Non brilla per chiarezza il recente decreto-legge in materia di semplificazione e di sviluppo (9 febbraio 2012, n.5). Nonostante l’abile assemblaggio della Presidenza del Consiglio, l’eterogeneità delle proposte di ben 10 ministeri (4 proponenti e 6 concertanti: 10 uffici legislativi in azione), l’eccesso di microchirurgia normativa e la relativa contorsione linguistica (taglio-innesto di parole, sostituzione intrecciata di periodi e commi aggiuntivi) hanno prodotto un mosaico di disposizioni (63 articoli, oltre 180 commi) non sempre immediatamente intellegibili ai non addetti ai lavori. Né aiuta l’incompletezza dei riferimenti utili a individuare leggi e regolamenti modificati: salvo rare eccezioni, il decreto riporta solo data e numero dei provvedimenti coinvolti, non il relativo titolo, né quello degli articoli su cui interviene. Ne soffrono comprensibilità del testo, trasparenza del processo legislativo, applicabilità delle norme.

Solo una volta convertito in legge, il decreto verrà ripubblicato sulla Gazzetta Ufficiale coordinato con gli emendamenti del Parlamento e, in nota, stralci delle leggi preesistenti, probabilmente in un “Supplemento”, più costoso della G.U. ordinaria (1 euro): la Legge Salva Italia costa 12 euro. Trattandosi di norme che entrano subito in vigore, però, tutti i cittadini dovrebbero essere posti in grado di valutarne la portata innovativa, prima della sua definitiva approvazione. Si tratta di un’anomalia ricorrente che appare ora meno accettabile da un governo tecnico ritenuto più attento alle regole democratiche. Il rarefarsi dell’edizione cartacea della G.U., un tempo nelle edicole, aggrava il deficit di tempestiva conoscenza delle leggi da parte di chi non sa o non può connettersi a Internet.

Nell’intreccio di competenze tra ministero della Giustizia, che dirige e amministra la Gazzetta Ufficiale, e il ministero dell’Economia e delle Finanze che, attraverso l’Istituto del poligrafico, ne cura stampa e distribuzione, si è innestato anche il ministero della Pubblica amministrazione e dell’Innovazione che, tagliando drasticamente le spese della carta per la comunicazione tra uffici pubblici (art.27 legge 133/08), ha avuto effetti deprimenti sulla platea degli utenti, interni ed esterni alla Pa. Mentre i quotidiani, accanto alle edizioni online hanno mantenuto e rafforzato le edizioni cartacee, molto gradite al pubblico meno giovane, la Gazzetta Ufficiale della Repubblica italiana ha progressivamente ridotto l’edizione cartacea (da oltre 60.000 copie alle attuali 2.500) puntando quasi esclusivamente su quella digitale. Così una fetta rilevante di popolazione è menomata del diritto alla corretta informazione e sempre più vulnerabile alla disinformazione.

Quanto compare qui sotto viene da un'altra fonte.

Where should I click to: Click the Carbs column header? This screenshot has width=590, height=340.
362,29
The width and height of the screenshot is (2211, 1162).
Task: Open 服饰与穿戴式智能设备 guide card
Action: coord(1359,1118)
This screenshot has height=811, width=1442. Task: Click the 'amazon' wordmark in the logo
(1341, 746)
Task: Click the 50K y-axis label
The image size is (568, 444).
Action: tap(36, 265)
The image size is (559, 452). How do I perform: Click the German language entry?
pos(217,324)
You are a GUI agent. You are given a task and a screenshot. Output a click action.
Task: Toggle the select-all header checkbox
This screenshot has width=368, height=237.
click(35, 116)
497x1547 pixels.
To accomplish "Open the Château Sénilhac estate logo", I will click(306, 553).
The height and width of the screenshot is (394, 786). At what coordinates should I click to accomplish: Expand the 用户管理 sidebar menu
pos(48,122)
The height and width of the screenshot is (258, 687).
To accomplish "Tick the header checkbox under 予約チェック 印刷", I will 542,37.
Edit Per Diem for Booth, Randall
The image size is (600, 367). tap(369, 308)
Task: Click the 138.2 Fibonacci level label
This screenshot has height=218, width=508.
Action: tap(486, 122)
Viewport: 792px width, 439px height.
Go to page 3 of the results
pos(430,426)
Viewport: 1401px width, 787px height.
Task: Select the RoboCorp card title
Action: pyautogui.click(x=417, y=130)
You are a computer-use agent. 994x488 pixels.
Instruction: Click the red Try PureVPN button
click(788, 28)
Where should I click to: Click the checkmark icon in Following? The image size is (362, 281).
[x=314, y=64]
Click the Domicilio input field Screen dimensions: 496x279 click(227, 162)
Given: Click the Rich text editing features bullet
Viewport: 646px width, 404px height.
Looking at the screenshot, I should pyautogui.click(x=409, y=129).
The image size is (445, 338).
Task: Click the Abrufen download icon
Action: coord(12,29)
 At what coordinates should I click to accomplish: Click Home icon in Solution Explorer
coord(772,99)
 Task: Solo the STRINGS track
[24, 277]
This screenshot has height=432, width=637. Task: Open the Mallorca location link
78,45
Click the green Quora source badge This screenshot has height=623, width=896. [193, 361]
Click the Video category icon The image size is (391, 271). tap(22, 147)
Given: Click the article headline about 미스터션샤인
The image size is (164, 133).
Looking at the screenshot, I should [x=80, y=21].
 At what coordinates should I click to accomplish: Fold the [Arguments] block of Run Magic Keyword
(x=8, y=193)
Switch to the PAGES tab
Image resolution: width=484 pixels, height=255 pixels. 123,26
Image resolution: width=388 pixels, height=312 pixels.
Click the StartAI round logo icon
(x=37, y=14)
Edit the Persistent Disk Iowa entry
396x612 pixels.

Per non perdere la fiducia dei cittadini il legislatore, dunque, dovrebbe non solo usare un linguaggio meno criptico ma anche curare di più i propri canali di comunicazione diretta, senza delegare alla mediazione di giornali non sempre scrupolosi e imparziali. Si tratta di promuovere una maggiore diffusione non solo della “Serie generale” della G.U., quella che giornalmente pubblica le leggi approvate dal Parlamento e i decreti emanati dal Capo dello Stato e dal Governo, ma anche delle altre che periodicamente riportano i bandi dei concorsi per il pubblico impiego, le gare e gli avvisi per gli appalti delle amministrazioni dello Stato, le decisioni della Corte Costituzionale, gli atti dell’Unione europea, le leggi regionali: insomma l’insieme degli atti che regolano la vita della nazione.

E se la legislazione è l’output principale della democrazia, la Gazzetta ufficiale, che ne rappresenta il principale veicolo conoscitivo, non può essere a carico del cittadino-contribuente, qualunque siano le modalità di diffusione. La liberalizzazione della distribuzione della G.U., sia quella digitale sia quella cartacea, quest’ultima non più limitata ai pochi abbonati e a un pugno di librerie concessionarie (appena 3 a Roma) ma offerta gratuitamente nelle edicole, supermercati e uffici postali, consentirebbe a chi non accede al web di familiarizzare con l’attività normativa di Governo e Parlamento e delle altre istituzioni pubbliche, con benefici effettivi sulla cultura della legalità e sulla partecipazione politica.